With the San Dieguito Academy now enforcing the dress code, it is important to acknowledge how dress codes affect students.


Segment of SDA’s dress code.

While dress codes are supposed to foster a better learning environment, it often forces students to waste time being checked for rule conformance, taken out of class, and serving detention or suspension.

Those who are dress-coded may feel anxious about their physique or the things they choose to wear as a result. The decision over whether or not they should be dress-coded frequently leads to sexualization, which disproportionately affects girls with more mature bodies.

Educators and sociologists have also claimed that dress regulations based on such logic reinforce a greater societal expectation: that women are the ones who need to protect themselves from unwanted attention, and that those wearing seductive apparel are “asking for” it (“it” including sexual assault and harassment).

Those who oppose tight dress regulations argue that punishing pupils for their clothing is a sort of shame that can lead to body image problems.

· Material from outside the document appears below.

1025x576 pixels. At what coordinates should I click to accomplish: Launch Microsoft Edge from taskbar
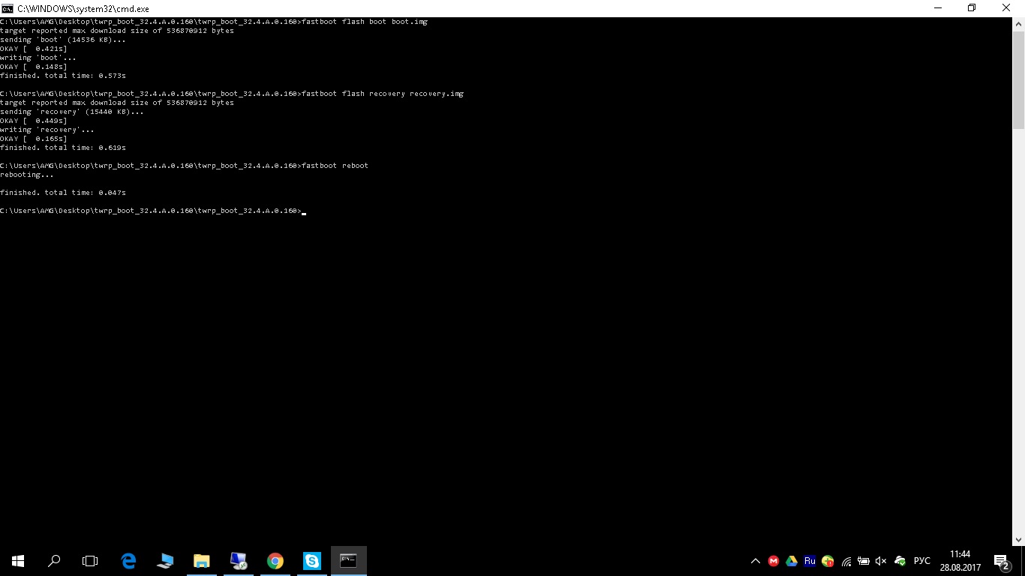(128, 561)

Dress rules are a technique of regulating what young women wear. Clothing items that expose the shoulders or upper legs are frequently prohibited. It is sexualizing young girls to police what females wear to school.

Shorts, skirts, tank tops, and crop tops are examples of clothing items that are widely seen to be distracting in the classroom. The issue with these limits is that they are sexist toward female students because these are mostly women’s clothes.

An anonymous SDA student said that she was reported by one of her female teachers for a dress code violation. She was taken out of class and sent to the office to be told to “cover up” by a male faculty member. She says this made her feel extremely uncomfortable and anxious, causing her to go home after the incident.

Dress regulations, which mostly affect high school girls, carry the message that girls’ bodies are a distraction and are to blame for boys’ lack of focus. Dress code policies disproportionately affect girls. Boys aren’t usually bound to dress code restrictions.

If schools are so worried about girls’ bodies being a distraction, they should focus more on teaching those distracted that this should not be the case.

Additionally, it is often hard for students, especially those who identify as female, to find clothes they like that fit school dress codes. 

Students wear clothes that make them happy and comfortable. It is a form of self-expression for many, so that being taken away is a shame. While SDA administration says that this dress code was decided upon by former students, they have not given current students the chance to offer their input. While dress code enforcement may be inevitable, I think it is fair for students to have a conversation with administrators about what it includes and how it is enforced.

I would argue that as long as what they are wearing is considered comfortable and appropriate by the wearer, their parent or guardian, and the law, they should be able to wear it.